Papa Francis, Aralık 2023’te Meksikalı bir medya kuruluşuna verdiği demeçte, kendi cenaze töreninin şatafatlı değil sade bir şekilde yapılmasını talep ettiğini ifade etmiştir. Bu arzusunun yanı sıra, Papa’nın mezarının da geleneksel olarak diğer papaların aksine Vatikan’daki Aziz Petrus Bazilikası yerine, her dış gezisinden önce ve sonra özel olarak dua ettiği Azize Büyük Meryem Bazilikası’nda hazırlanacağı bilgisi dikkat çekmektedir.
Papa Francis, Katolik aleminin 266. papası olarak 2013 yılında, selefi Papa 16. Benediktus’un tarihi istifası sonrası papalık görevi üstlenmiştir. 12 yıldan fazla bir süre boyunca bu kutsal görevi ifa eden Papa, Latin Amerika kökenli olan ilk Papa olarak da tarihe geçmiştir. 17 Aralık 1936’da Arjantin’in başkenti Buenos Aires’te dünyaya gelen Papa Francis’in gerçek adı Jorge Mario Bergoglio’dur. Ailesi İtalyan göçmenlerden oluşmaktadir.
Genç yaşta katıldığı Katolik rahiplik yolculuğunda 1969 yılında papazlık görevine başlamış, 1973 yılında ise Cizvit Tarikatı’nın bir üyesi olmuştur.
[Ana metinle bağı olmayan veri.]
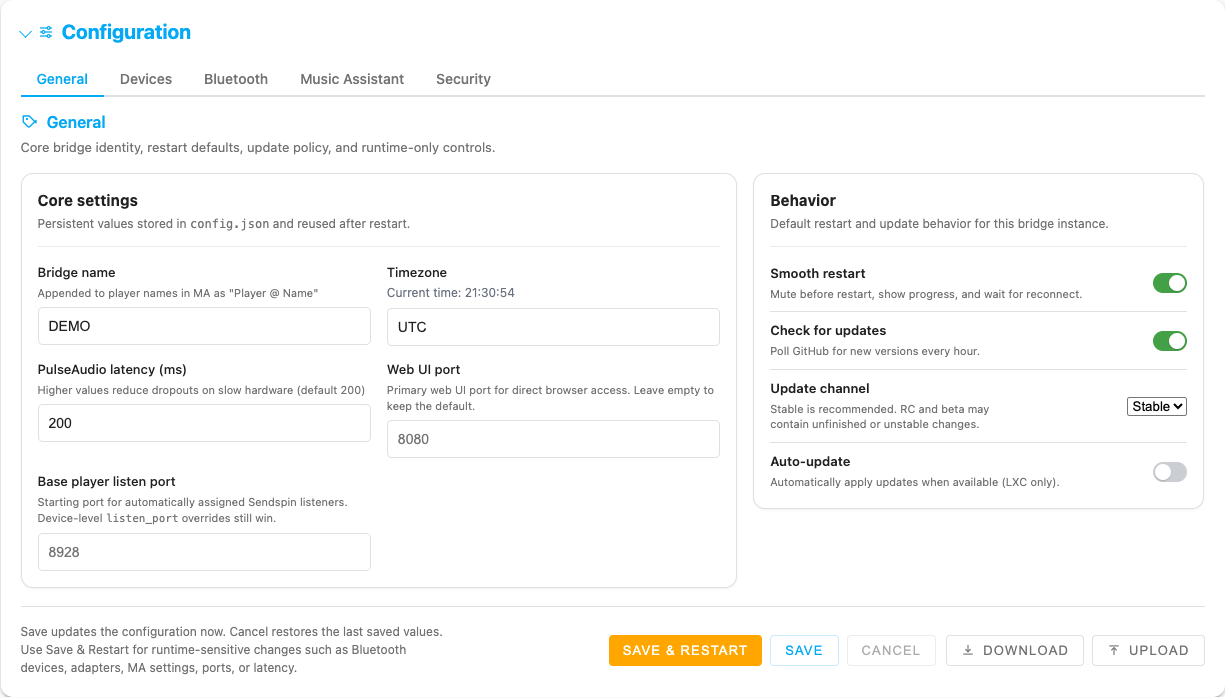
Task: Open the Security tab
Action: pyautogui.click(x=463, y=79)
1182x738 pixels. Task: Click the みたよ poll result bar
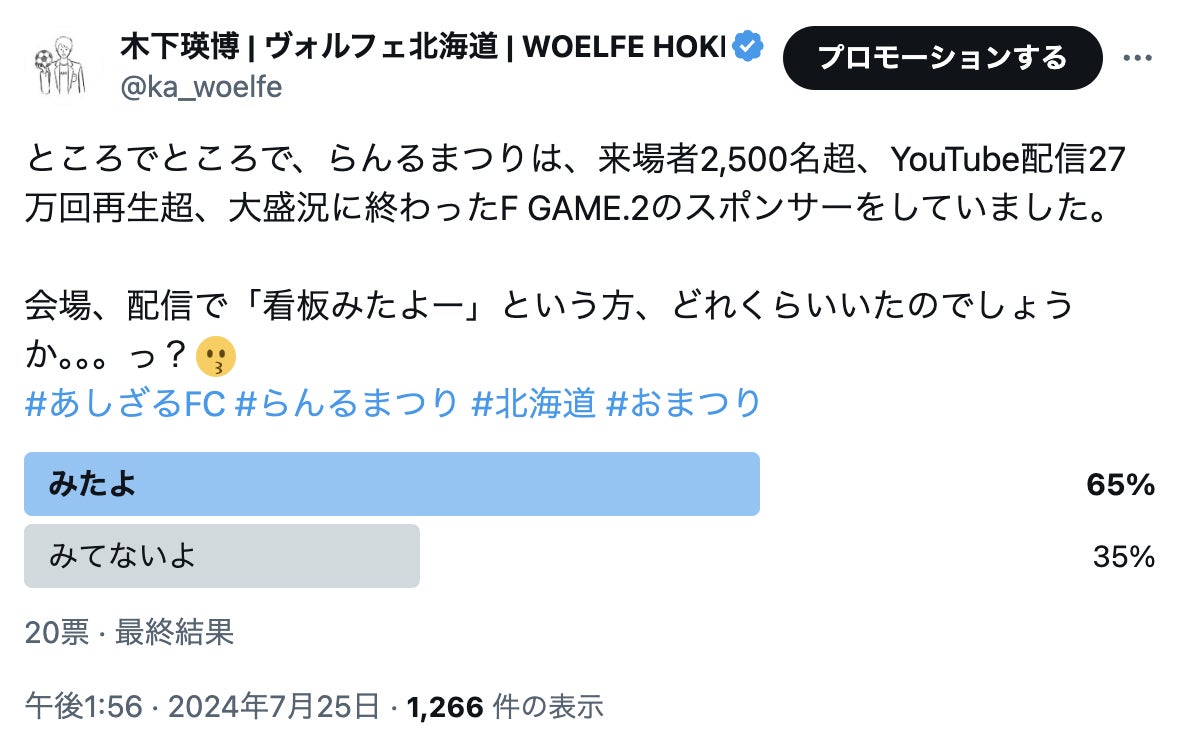(391, 485)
Bergoglio, Katolik Kilisesi içinde hızla yükselerek 1998 yılında Buenos Aires Başpiskoposu unvanını almış ve akabinde 2001’de Kardinal unvanını kazanmıştır.
Tüm bu bilgiler, Papa Francis’in hayatı boyunca gösterdiği azim ve kararlılığı ortaya koyarken, sağlık sorunları ile mücadelesinin de ne denli zorlu geçtiğini gözler önüne sermektedir.